Нет, вряд ли молодого автора всерьез интересует, что там станется с неуловимым русским хоррором. Елизаров на роль мессии жанра не претендует – он решает собственные задачи, с классическим образом фантаста несовместные. Но в мире «Кубиков», выписанном серо-коричневыми красками убогости и тления, ужас становится фундаментом бытия, посрамляя и материю, и дух. Тон сборнику задает одноименный рассказ, где малолетнему герою открывается главный закон мироздания: Вселенной правит смерть – не та равнодушная сила, которой так боялись экзистенциалисты, не верная служанка Бога, а ненасытная Падаль, которая разъедает самую суть вещей. Человеческие души поддаются ей в первую очередь. В самом деле, грязные спортивные костюмы, ржавые ножи и пустые холодильники кажутся у Елизарова гораздо живее и реальней их жутких хозяев. Даже Джордж Ромеро с его апокалиптическим мышлением ужаснулся бы тем легионам зомби, что населяют безобразные кубики российских многоэтажек. Они изъясняются столь же мертвым, как и они сами, языком милицейского протокола («…ко мне подошел ранее незнакомый мне Чигирин и в грубой форме потребовал половой близости»), духовные пустоты заполняют водкой, вместо икон почитают чресла порноактеров. «Выпей», «изнасилуй» и «убий» – главные заповеди их небытия. И живут они «без глаз, с одним зрением», каждым поступком своим и словом подпитывая Падаль.

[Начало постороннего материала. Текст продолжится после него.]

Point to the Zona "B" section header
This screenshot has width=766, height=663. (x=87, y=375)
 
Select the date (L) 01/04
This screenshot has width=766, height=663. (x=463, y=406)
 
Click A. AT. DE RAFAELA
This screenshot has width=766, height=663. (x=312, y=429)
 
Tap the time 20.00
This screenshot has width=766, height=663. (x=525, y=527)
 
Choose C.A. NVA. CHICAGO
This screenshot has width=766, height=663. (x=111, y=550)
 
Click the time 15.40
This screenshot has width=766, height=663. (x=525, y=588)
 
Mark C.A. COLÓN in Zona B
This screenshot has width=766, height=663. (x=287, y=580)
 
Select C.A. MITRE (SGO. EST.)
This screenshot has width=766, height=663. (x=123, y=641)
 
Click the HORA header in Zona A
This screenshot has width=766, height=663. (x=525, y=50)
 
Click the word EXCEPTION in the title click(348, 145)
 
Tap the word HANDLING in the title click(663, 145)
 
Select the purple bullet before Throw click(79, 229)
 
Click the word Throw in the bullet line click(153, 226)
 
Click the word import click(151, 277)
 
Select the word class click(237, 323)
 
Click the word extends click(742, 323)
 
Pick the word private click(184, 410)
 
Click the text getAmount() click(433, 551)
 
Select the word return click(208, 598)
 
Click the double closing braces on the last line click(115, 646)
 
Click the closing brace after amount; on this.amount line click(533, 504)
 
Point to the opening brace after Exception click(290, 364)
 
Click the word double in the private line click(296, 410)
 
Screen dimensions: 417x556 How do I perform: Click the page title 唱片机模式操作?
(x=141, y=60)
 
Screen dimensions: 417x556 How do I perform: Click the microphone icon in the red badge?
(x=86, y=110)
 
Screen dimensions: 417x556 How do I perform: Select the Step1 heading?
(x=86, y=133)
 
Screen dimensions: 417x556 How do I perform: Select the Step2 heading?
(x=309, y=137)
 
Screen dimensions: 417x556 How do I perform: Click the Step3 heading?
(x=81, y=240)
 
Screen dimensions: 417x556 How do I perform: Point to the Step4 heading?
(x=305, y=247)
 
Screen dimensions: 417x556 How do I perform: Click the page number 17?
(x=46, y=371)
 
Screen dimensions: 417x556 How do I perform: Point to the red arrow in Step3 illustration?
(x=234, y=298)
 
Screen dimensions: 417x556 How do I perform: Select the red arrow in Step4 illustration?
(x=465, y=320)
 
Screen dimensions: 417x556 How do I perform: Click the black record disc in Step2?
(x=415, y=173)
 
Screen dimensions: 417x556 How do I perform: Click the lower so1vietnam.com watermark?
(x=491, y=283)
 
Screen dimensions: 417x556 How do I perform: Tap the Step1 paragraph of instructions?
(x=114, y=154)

Из общего ряда выбиваются лишь два рассказа – «Ясные, светлые» и «Украденные глаза». И если первый представляет собой сюрреалистический коллаж с привкусом кафкианства, то второй сводится к незатейливой страшилке про семейство колдунов, которая на фоне бытовых кошмаров может показаться смешной (как и чудовища из рассказа «Дзон»). Но если вдуматься, у Елизарова вообще на всякое «реально» напрашивается приставка «псевдо-». Да, групповые изнасилования, педофилия, пьяные драки – это, увы, не писательский вымысел. Однако в «Кубиках» достижения российской антицивилизации сбились так плотно, что разглядеть в этом клубке червей хотя бы крупицу правдоподобия очень сложно. «Вся жизнь – мочилово. Мы погружены в него», – говорит автор в одном из интервью. Но ведь это, по сути, то же бегство от действительности – только перебрался Елизаров не в светлый край эльфов и единорогов, а в собственными руками построенный ад.

И построенный, надо сказать, со знанием дела. Легко ли образованному человеку воспроизвести на бумаге речь отморозка, от похоти и алкоголя потерявшего остатки разума? Елизарову это удается блестяще – настолько, что читатель рискует в шкуре этого самого отморозка накрепко завязнуть. Воображением автор тоже не обделен: безумный обряд по изгнанию Импотенции, воплотившейся в земной женщине («Доброгаевой Ларисе, восьмидесятого года рождения»), заставил бы Клайва Баркера плакать кровавыми слезами зависти.

И все же: стоила ли овчинка выделки? Прожорливые глаза бездны, о которых писал когда-то Ницше, превратились у Елизарова в «эти глаза напротив». «Кубики» звучат – быть может, вопреки воле автора – тоскливым гимном разложению и скотству, своего рода каталогом язв многоэтажной России. И главный посыл сборника прост: «Всякий человек – мразь». Право же, исчерпывающим это определение не назовешь.

Впервые рецензия была опубликована в журнале "FANтастика".